## Dangers of Multiple T-Tests
Suppose that we own a chain of stores that sell ants, called VeryAnts. There are three different locations: A, B, and C. We want to know if the average ant sales over the past year are significantly different between the three locations.

At first, it seems that we could perform T-tests between each pair of stores.

We know that the p-value is the probability that we incorrectly reject the null hypothesis on each t-test. The more t-tests we perform, the more likely that we are to get a false positive, a Type I error.

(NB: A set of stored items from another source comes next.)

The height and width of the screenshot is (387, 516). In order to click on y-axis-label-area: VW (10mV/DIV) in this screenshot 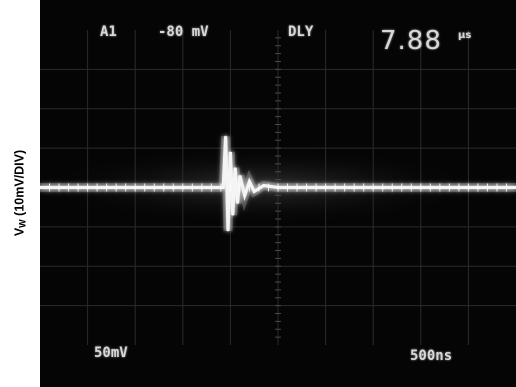, I will do `click(20, 194)`.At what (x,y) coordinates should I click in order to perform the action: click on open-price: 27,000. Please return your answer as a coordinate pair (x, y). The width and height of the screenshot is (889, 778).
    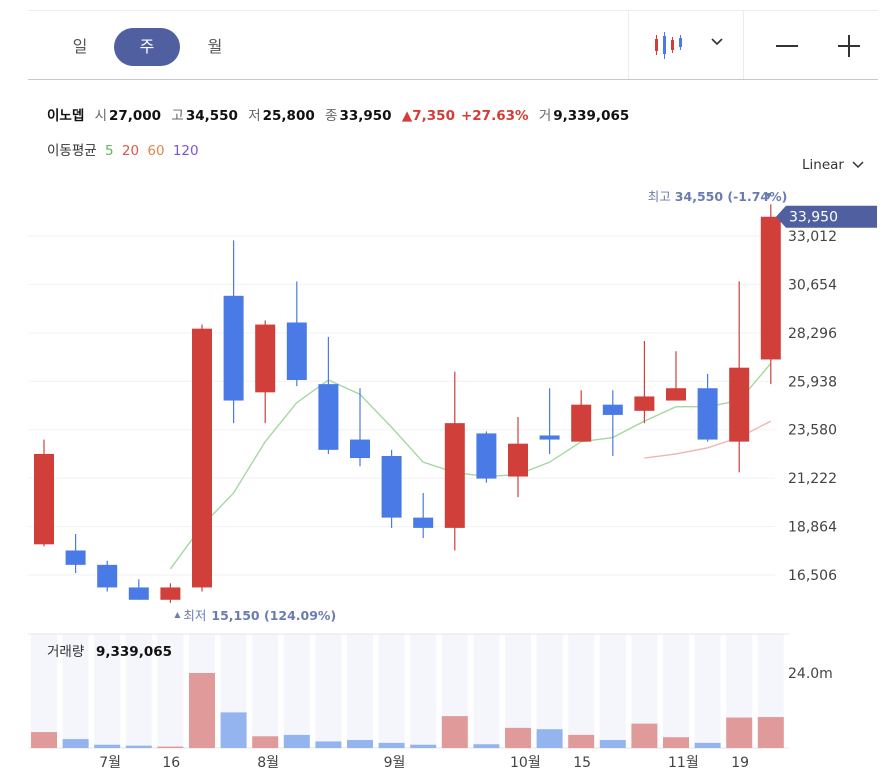
    Looking at the image, I should click on (135, 116).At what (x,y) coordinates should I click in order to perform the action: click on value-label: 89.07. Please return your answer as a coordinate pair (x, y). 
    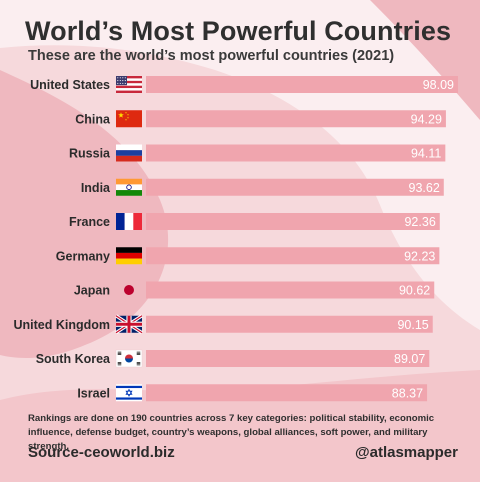
    Looking at the image, I should click on (410, 359).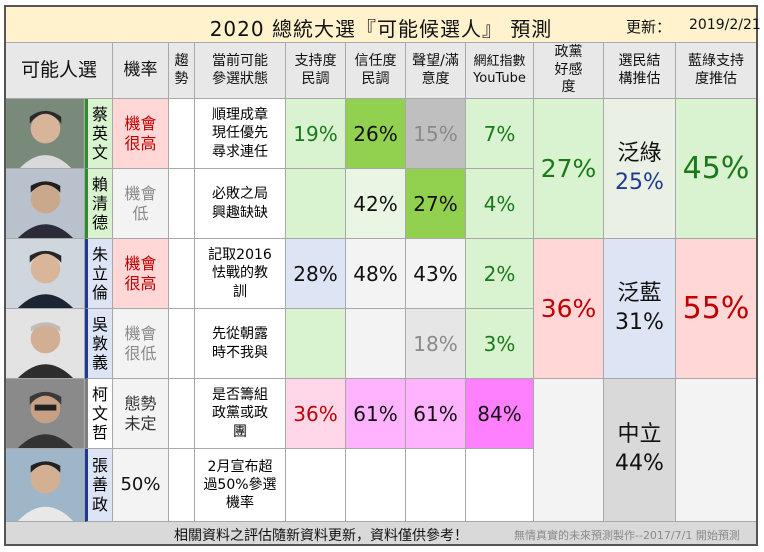 This screenshot has height=552, width=764. Describe the element at coordinates (725, 25) in the screenshot. I see `update-date: 2019/2/21` at that location. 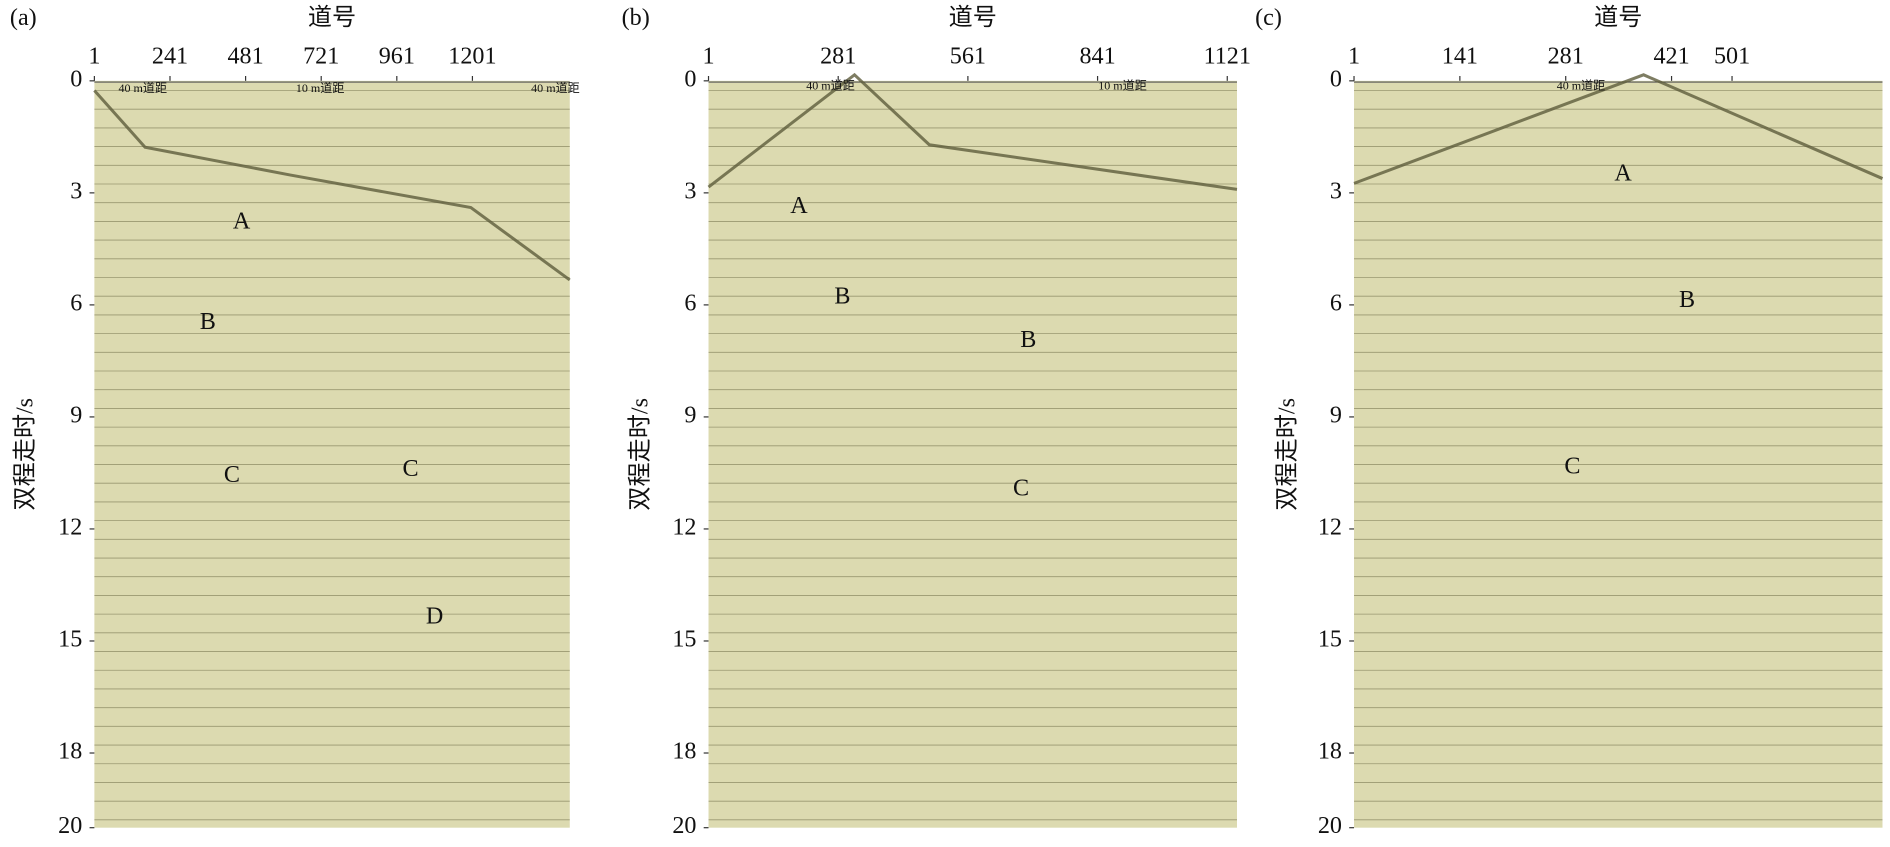 What do you see at coordinates (472, 56) in the screenshot?
I see `x-tick-label: 1201` at bounding box center [472, 56].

For a p-value of 0.05, if the null hypothesis is true then the probability of obtaining a significant result is 1 – 0.05 = 0.95. When we run another t-test, the probability of still getting a correct result is 0.95 * 0.95, or 0.9025. That means our probability of making an error is now close to 10%! This error probability only gets bigger with the more t-tests we do.

In [1]:
from scipy.stats import ttest_ind
import numpy as np

a = np.genfromtxt("store_a.csv",  delimiter=",")
b = np.genfromtxt("store_b.csv",  delimiter=",")
c = np.genfromtxt("store_c.csv",  delimiter=",")

a_mean = np.mean(a)
b_mean = np.mean(b)
c_mean = np.mean(c)
a_std = np.std(a)
b_std = np.std(b)
c_std = np.std(c)

print "Store A mean:{} standard deviation:{}".format(a_mean,a_std)
print "Store B mean:{} standard deviation:{}".format(b_mean,b_std)
print "Store C mean:{} standard deviation:{}".format(c_mean,c_std)

# 2-Sample T-test
pstat, a_b_pval = ttest_ind(a, b)
pstat, a_c_pval = ttest_ind(a, c)
pstat, b_c_pval = ttest_ind(b, c)
print "Store A & B sales difference pval:{}".format(a_b_pval)
print "Store A & C sales difference pval:{}".format(a_c_pval)
print "Store B & C sales difference pval:{}".format(b_c_pval)

error_prob = 1- (0.95**3)

# 3 samples of ttest has increased the prob of error to 14.26%
print error_prob

Store A mean:58.349636084 standard deviation:14.7537040523
Store B mean:65.6262871356 standard deviation:14.7465644902
Store C mean:62.3611731859 standard deviation:15.0924585109
Store A & B sales difference pval:2.76676293987e-05
Store A & C sales difference pval:0.0210120516986
Store B & C sales difference pval:0.0598856352397
0.142625